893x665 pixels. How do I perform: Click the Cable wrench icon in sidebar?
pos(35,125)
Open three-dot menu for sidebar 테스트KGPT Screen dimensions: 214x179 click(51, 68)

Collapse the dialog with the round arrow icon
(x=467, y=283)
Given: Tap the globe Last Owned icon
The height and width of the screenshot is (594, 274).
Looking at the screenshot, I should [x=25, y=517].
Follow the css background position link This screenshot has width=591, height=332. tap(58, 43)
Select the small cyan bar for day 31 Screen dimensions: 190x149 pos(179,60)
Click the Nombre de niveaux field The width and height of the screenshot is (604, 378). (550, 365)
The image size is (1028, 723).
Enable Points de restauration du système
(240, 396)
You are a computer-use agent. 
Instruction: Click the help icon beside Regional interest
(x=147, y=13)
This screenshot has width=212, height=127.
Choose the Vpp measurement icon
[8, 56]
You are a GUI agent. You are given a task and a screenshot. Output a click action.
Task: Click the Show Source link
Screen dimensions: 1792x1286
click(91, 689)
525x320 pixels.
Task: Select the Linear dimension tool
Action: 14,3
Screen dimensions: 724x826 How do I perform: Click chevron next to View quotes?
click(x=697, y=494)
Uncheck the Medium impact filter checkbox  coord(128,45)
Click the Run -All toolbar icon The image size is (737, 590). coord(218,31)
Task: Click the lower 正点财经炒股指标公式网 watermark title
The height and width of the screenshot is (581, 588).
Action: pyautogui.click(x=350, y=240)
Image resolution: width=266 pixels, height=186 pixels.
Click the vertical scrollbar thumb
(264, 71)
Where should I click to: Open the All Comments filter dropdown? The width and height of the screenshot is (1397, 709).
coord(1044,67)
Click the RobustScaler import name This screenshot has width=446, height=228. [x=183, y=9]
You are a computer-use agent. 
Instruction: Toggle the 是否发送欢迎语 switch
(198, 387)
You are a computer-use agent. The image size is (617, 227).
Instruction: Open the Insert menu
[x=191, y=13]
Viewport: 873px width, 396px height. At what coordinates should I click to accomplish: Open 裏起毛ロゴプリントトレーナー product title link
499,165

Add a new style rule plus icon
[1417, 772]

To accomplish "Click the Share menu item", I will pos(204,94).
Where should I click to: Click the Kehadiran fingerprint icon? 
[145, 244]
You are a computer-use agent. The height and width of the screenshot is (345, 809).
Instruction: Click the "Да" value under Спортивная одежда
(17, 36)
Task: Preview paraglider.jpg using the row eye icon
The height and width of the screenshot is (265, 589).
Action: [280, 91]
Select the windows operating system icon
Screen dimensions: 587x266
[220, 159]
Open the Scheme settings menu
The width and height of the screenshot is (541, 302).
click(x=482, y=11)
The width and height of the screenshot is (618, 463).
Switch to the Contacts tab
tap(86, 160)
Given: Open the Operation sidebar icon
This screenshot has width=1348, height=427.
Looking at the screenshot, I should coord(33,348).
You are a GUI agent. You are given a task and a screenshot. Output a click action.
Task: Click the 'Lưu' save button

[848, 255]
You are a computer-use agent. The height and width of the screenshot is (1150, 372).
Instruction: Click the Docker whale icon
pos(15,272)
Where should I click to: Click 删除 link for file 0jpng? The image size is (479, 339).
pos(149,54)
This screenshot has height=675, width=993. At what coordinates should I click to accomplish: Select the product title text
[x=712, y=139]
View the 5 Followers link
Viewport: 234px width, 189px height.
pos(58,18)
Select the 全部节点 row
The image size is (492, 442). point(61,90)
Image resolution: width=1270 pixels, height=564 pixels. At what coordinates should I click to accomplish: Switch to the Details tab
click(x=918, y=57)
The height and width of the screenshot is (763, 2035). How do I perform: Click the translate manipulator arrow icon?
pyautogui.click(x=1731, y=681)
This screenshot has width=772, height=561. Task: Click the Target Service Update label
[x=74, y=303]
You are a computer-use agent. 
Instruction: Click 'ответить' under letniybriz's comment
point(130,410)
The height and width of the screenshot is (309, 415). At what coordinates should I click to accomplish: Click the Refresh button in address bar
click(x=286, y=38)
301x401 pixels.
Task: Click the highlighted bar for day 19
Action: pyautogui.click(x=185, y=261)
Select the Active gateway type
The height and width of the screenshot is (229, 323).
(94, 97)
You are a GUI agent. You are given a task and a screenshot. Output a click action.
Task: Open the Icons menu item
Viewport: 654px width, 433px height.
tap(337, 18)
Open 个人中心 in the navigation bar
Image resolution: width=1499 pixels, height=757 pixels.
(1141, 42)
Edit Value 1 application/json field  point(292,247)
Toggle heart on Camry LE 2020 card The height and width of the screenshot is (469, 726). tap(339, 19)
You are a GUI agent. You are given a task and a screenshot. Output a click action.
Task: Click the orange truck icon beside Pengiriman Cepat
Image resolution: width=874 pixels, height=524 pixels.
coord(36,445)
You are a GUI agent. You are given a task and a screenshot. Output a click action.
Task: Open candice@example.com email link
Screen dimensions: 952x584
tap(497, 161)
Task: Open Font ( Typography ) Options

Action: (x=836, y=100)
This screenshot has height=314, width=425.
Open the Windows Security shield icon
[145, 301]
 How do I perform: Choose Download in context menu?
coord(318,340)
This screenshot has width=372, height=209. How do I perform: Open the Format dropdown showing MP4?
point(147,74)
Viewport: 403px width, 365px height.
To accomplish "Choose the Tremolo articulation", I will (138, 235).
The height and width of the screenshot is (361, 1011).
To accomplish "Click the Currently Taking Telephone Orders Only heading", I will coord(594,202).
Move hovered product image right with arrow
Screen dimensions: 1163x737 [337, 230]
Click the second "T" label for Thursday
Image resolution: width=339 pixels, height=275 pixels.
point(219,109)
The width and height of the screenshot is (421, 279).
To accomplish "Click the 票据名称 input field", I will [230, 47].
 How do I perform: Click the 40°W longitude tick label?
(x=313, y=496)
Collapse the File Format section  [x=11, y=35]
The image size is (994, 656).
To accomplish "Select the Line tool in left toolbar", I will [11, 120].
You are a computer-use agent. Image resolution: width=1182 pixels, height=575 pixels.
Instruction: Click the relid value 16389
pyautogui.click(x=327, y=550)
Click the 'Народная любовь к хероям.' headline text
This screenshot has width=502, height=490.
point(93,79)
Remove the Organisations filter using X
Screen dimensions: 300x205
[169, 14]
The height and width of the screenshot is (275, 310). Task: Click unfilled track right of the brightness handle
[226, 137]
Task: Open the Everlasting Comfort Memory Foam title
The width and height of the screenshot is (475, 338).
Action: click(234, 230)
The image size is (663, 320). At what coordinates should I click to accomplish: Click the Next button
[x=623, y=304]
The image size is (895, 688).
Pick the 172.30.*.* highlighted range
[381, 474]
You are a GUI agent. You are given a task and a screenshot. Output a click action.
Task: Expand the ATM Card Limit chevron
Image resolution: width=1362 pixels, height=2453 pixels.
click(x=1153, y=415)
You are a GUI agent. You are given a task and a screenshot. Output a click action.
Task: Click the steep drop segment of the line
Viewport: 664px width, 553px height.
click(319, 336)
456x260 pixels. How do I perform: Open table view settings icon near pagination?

_EXERCISE REQUIREMENTS_
Go through the data above and tally every line that includes "settings". State only the total.

_RESPONSE AREA_
2